You want someone who has had some solid experience in building 21st century learning environments, but do not limit yourself to only hiring a team with a long résumé of school construction, because they might be stuck in old design models. Follow-up questions to probe their experience might include, "What lessons have you learned?" and "How has your approach to designing schools evolved?"
3)What does the term "21st century learning" mean to you? Why should we be designing environments for 21st century learning?
Probe to see if the design team's educational vision is congruent with your own and if they have a deep or superficial understanding of the elements of successful teaching and learning in today's ever-changing world. In addition, candidates' responses should help you see how they connect the concept of 21st century learning to the physical environment.
4)Describe your design approach and philosophy. What educational theory or theories guide your design approach? What projects have you done that show your theory reflected in the design?
This question builds on the previous one. The goal here is to know whether or not the designers have more than a cursory knowledge about learning theory. More important, these secondary questions encourage candidates to reflect on how they transfer their knowledge from theory into concrete form.
5)What is a collaborative space? How do you imagine various constituencies using these spaces?
Review the concept of collaboration to determine how your design team understands it, both in theory and in action. The designers' responses will help you see if the team has a deep understanding of collaborative structures, as well as the actions and engagements that might occur within these specialized areas.
6)How do collaborative places support constructivist learning?
If your district values a constructivist approach to education, the spaces that students work in must support this hands-on approach to learning--and you want a designer that understands that intersection.
7)What is a flexible learning environment? How does flexibility support collaboration? Are collaborative spaces differentiated? Why? Are these spaces integrated? Why?
Make sure your candidates elaborate on the concept of flexibility, because their understanding could be different from what it means to your district stakeholders.
8)How has information technology influenced the learning environment, both positively and negatively?
Your design team needs to know something about the history of technology use in schools: how it has been successful--and how it has not. In addition, you can gauge if your designers are aware of how information technologies and the socio-physical environment affect each other.
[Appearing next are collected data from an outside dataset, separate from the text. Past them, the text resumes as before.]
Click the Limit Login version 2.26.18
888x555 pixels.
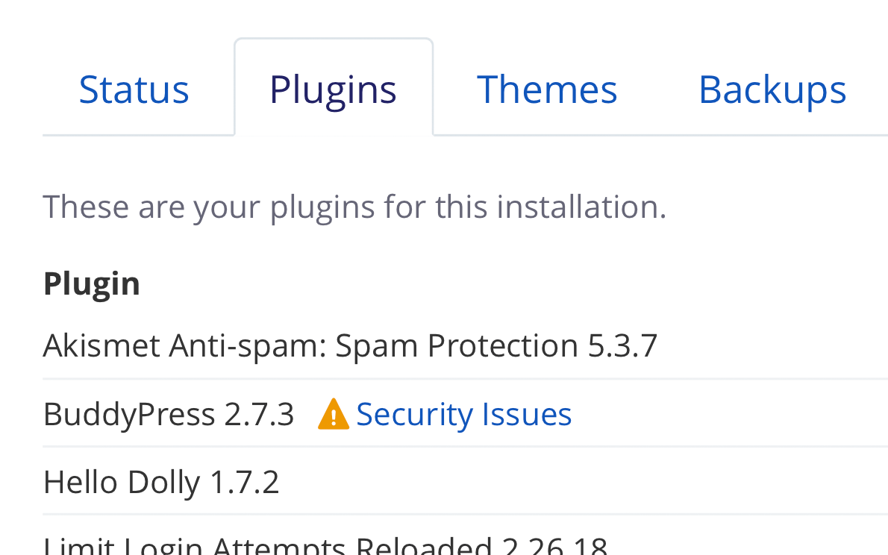tap(555, 545)
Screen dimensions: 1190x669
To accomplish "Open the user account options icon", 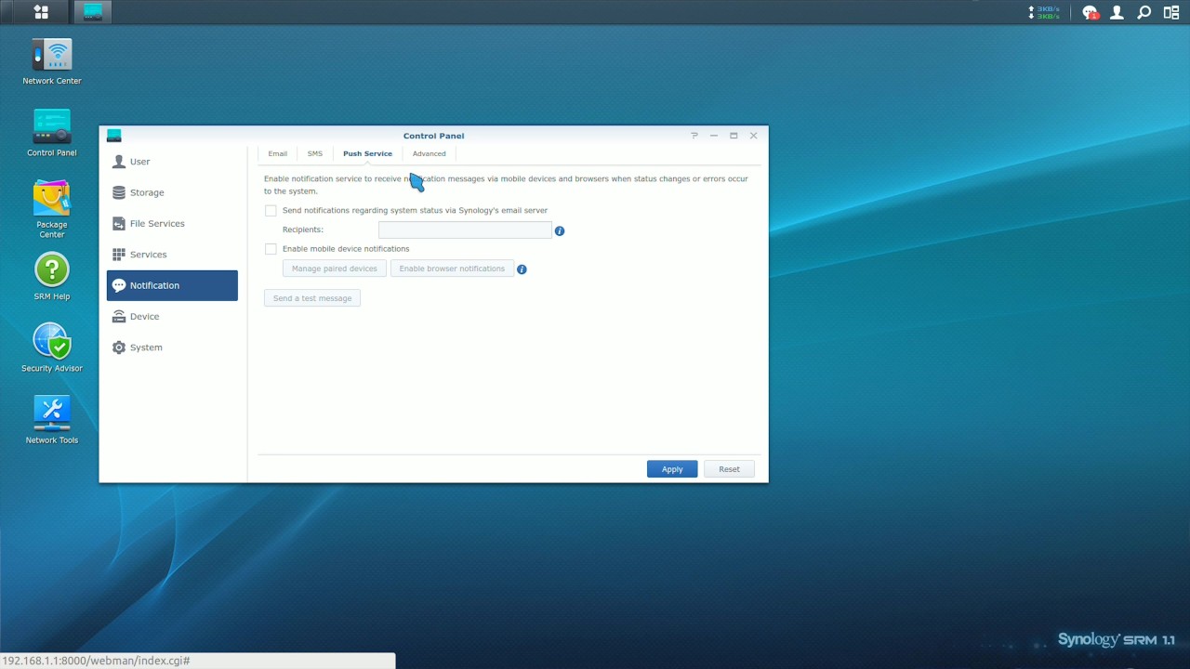I will (1117, 12).
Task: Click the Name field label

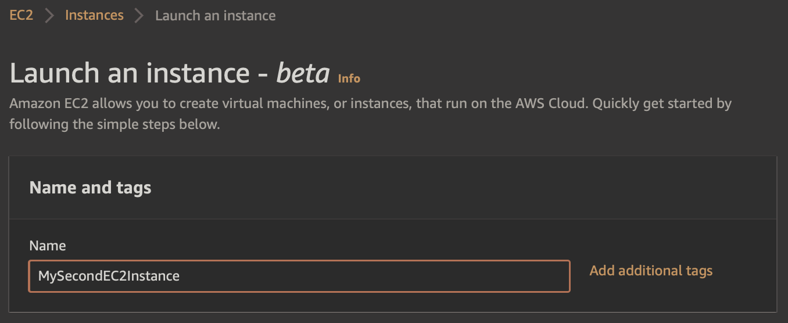Action: pyautogui.click(x=48, y=246)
9)What technologies would you recommend for the learning environment and why? How does spatial design support the technology within an active learning environment? And vice versa?
The interview process should uncover how the design team understands technology's role in learning and how it may be integrated thoughtfully and seamlessly into the environment. Because one can't anticipate all technological advancements, the candidates' penchant for flexibility is key here. Candidates should be able to communicate a sense of how the design of the space supports the use of technology, and how technology can enhance the learning space in return.
10)Tell us about a special feature or features of the learning environments that you have created to support teaching and learning.
You want to hire a team whose designs have assisted, mediated, and promoted opportunities for learners and learning. A follow-up question might be: Have they integrated these features in other settings, and how have those features worked elsewhere? The response to this question will highlight whether the designers' unique ideas can be transferred to another setting; if the idea was even appropriate to this new setting; and how the transfer of innovation worked from one setting to the next.
These questions are by no means the only ones you should ask, but they provide a foundation for finding the right collaborator for designing your collaborative learning environments.